Seamstress
In January 2019, I attended the local poet Lynne Ellis’s chapbook release party at Saint John’s Bar and Eatery on Capitol Hill in Seattle. That lively, crisp, and early-dark night of $3 cans of Rainier, a microphone, and a simple stage of a table and a flatscreen. I was not expecting to leave with a broadside of Ellis’s prize-winning sonnet “Seamstress”, crafted by Felicia Rice, one of the greatest living letterpress artists, of Moving Parts Press. And I was not expecting a near future where artists and their audiences alike could not gather, as we were doing that merry evening, at bars and restaurants for an indefinite time.

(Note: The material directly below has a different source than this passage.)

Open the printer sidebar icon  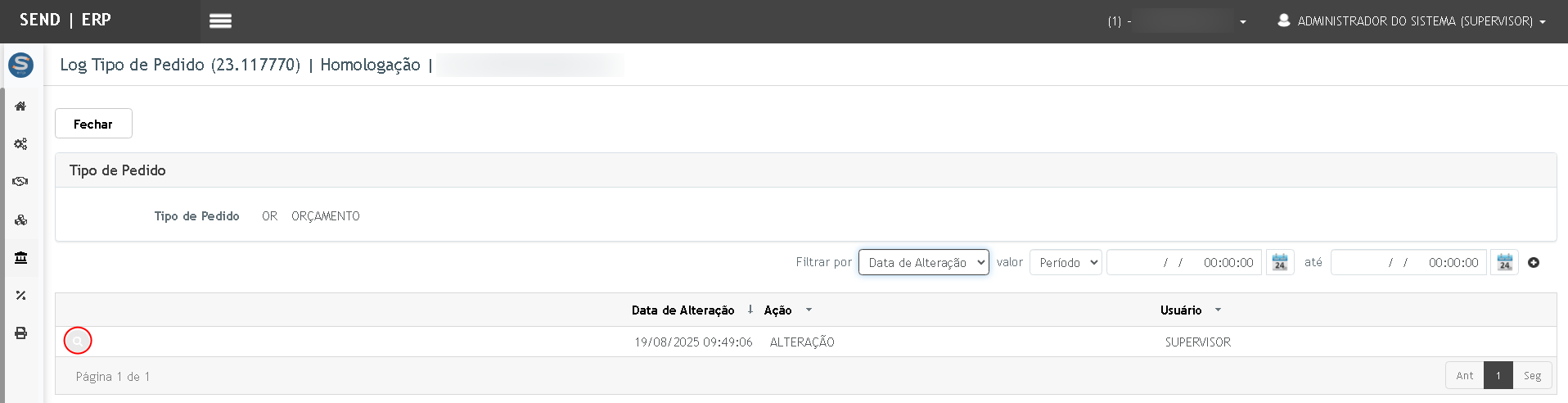[20, 333]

I think about fellowship and the necessity for artists to commune with one another and their audience in person. To feel the exchange of ideas flow in the nuances of physical presence is a spirituality of our craft. It is potent, inspiring, and energizing. Even though writers famously prefer to work and be alone, that is a cliche that the Seattle literary community challenges in bars and restaurants around the Puget Sound to great reward. At least, we did until March. I grieve it.

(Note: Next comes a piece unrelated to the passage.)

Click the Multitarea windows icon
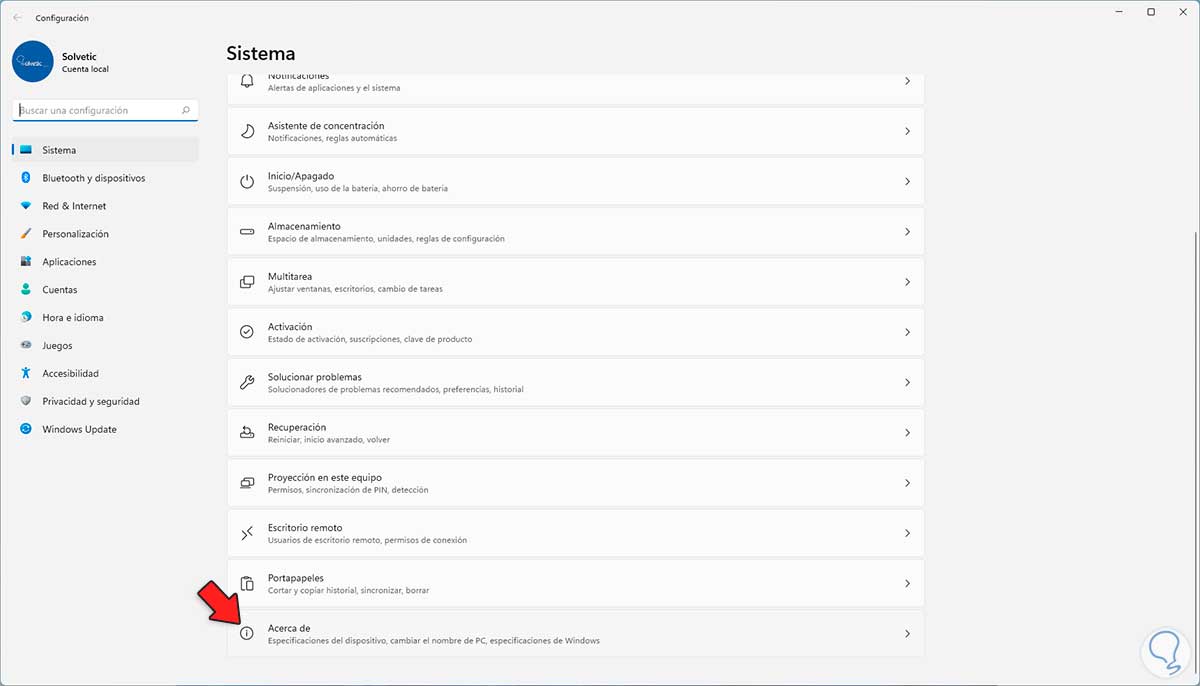The image size is (1200, 686). [x=247, y=282]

Something about the properties of grief will always be the color blue, but the particular shade chosen by Rice to ink the title of this broadside and the relief print from collotype created with cloth (in the image of a crumpled, collared, button-down shirt) matches how being a Pacific Coast person feels. We are a cliche of sunny beaches and palm trees; in the Pacific Northwest, the brilliance of all shades of green, even in our water. This mixture of light in our water – hues with bases of white or yellow – become the cerulean, or azure, of youth. A lot of the Pacific Coast mythos is wrapped up in a youthful idealism, a feeling that anything can happen here.

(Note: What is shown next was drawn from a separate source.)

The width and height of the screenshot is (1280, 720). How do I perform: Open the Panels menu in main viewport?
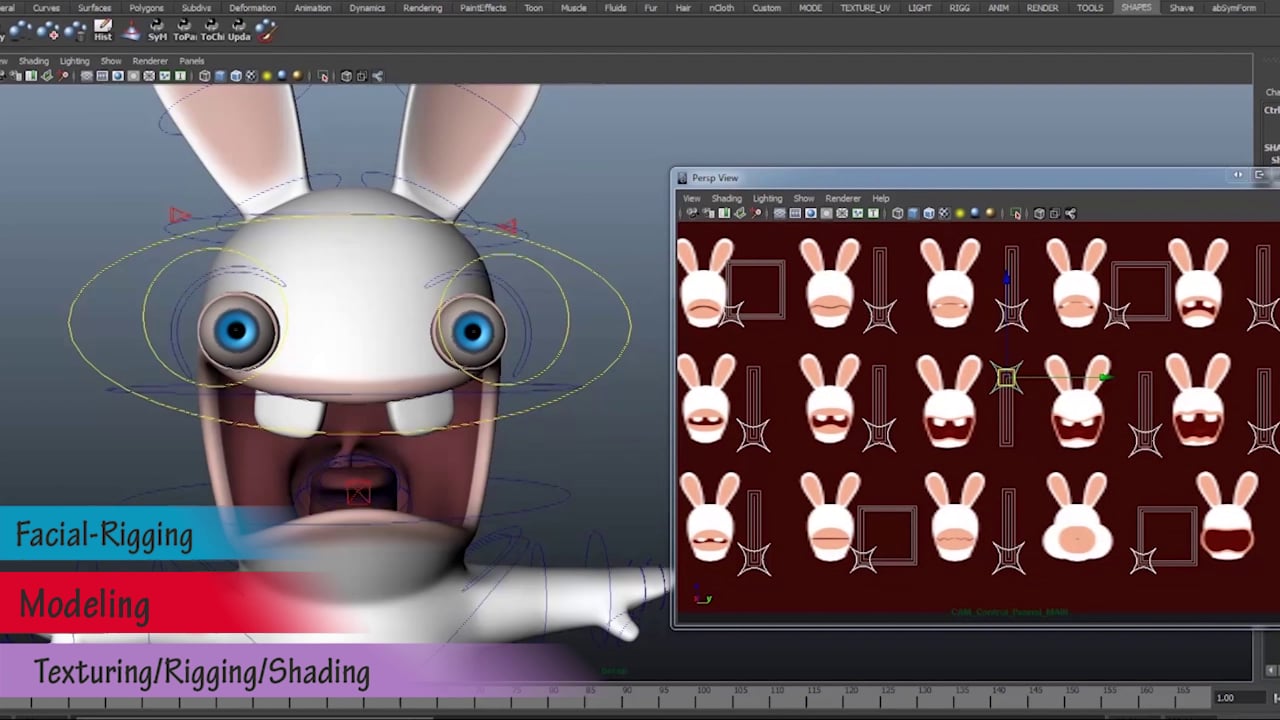pos(192,61)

And it does. In the poem “Seamstress”, the narrator grieves that second part of loss, when time stretches you far past that once-known horizon – “the decomposing dress / we sewed together in her life” – where your life and the one of the departed was twined and shared; now, the life once shared becomes a singular life, a without-them-here life.
I sit with Ellis and Rice’s collaboration in my living room. Sometimes with my dogs, sometimes with my partner. It is in my kin to honor those who are no longer with us as much as we honor the living in our spaces; this piece feels like a mirror I get to gaze into and see how the state of my moving-on, that new-life-beyond, is developing. These days, I think about those I’ve lost quite a bit.
As the world grieves around me and I grieve the new physical and social landscape as an artist, as an unemployed person, I appreciate the hard pause this broadside of “Seamstress” offers. Grief is a two-part process. It has been and always will be. The assurance of this simple truth, present in my living room, feels much like a buoy as the unknown rages on.
— Christina Montilla
Christina Montilla is a literary artist, floral designer & director of business operations at Mercer Island Florist, and art-appreciator in the Puget Sound region.